** Supplied data follows **
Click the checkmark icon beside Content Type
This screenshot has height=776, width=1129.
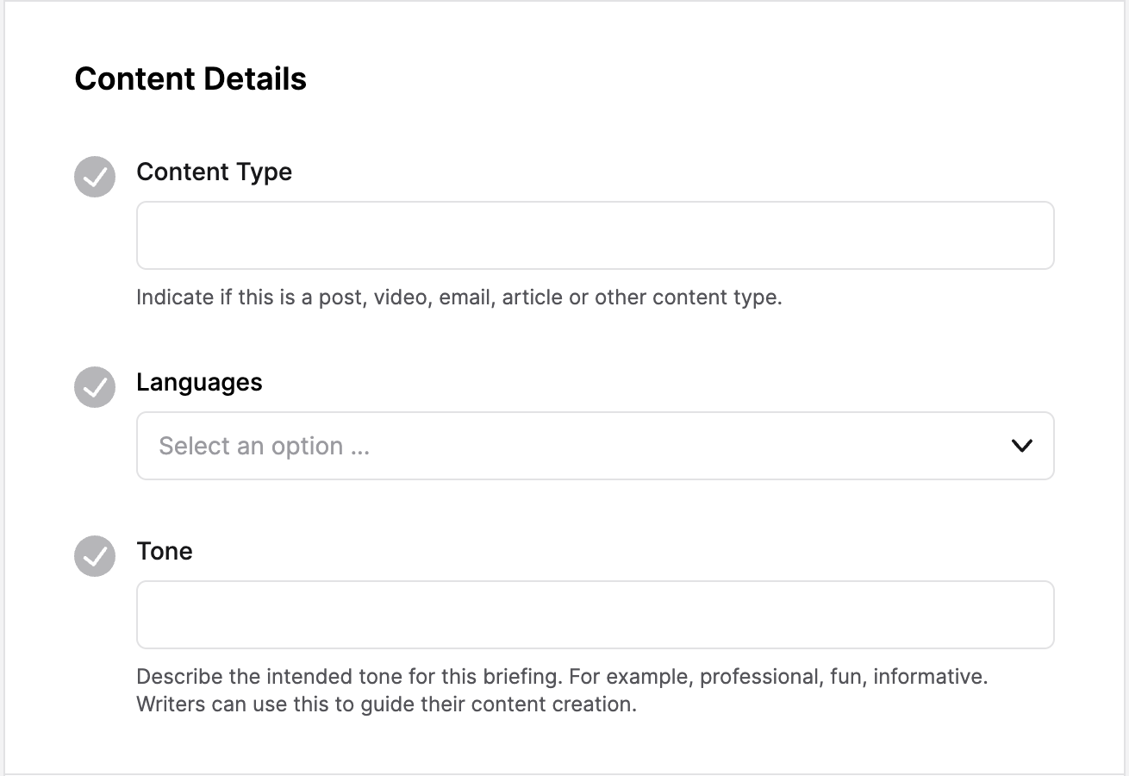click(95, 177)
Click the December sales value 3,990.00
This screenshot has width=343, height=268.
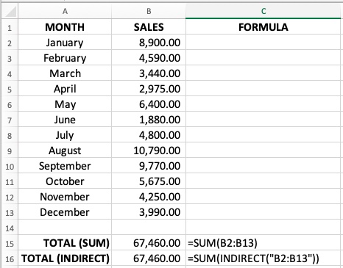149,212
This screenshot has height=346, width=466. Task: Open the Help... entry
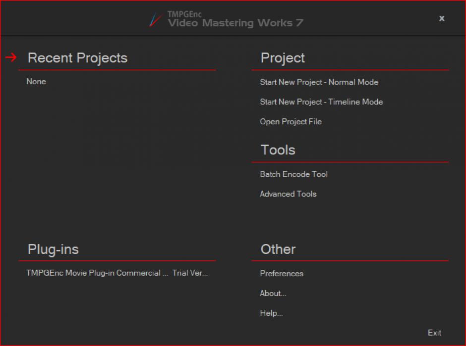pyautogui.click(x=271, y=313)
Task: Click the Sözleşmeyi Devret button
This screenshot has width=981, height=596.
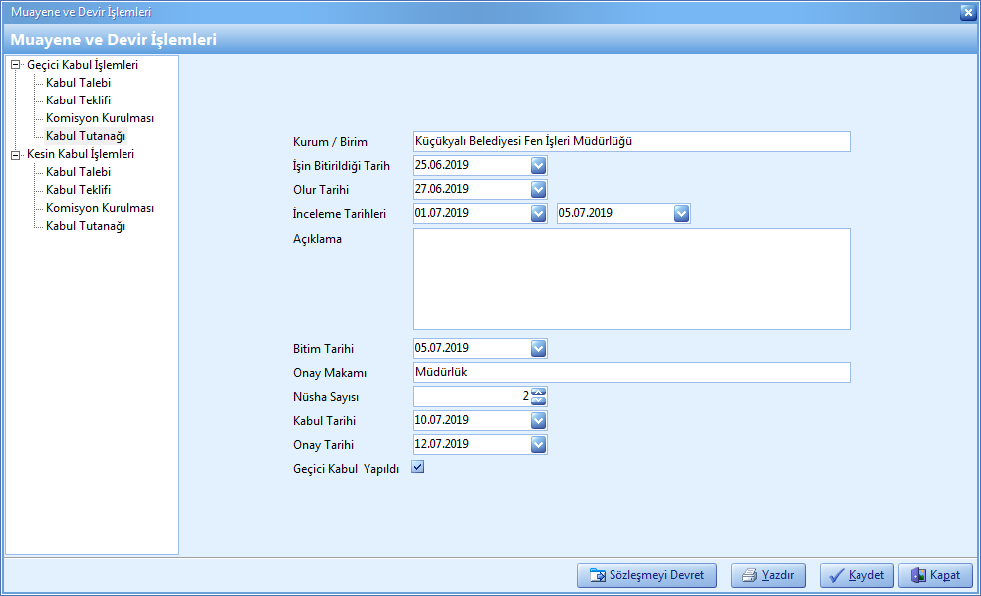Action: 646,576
** End of Supplied data **
The problem
Omit the pictures and retype exactly the lines from the one containing "This screenshot has width=343, height=268." through the end of the entries above.

Reply to the exercise
This screenshot has width=343, height=268.
149,212
This screenshot has height=346, width=466. Task: Open the Help... entry
pyautogui.click(x=271, y=313)
Task: Click the Sözleşmeyi Devret button
This screenshot has width=981, height=596.
Action: 646,576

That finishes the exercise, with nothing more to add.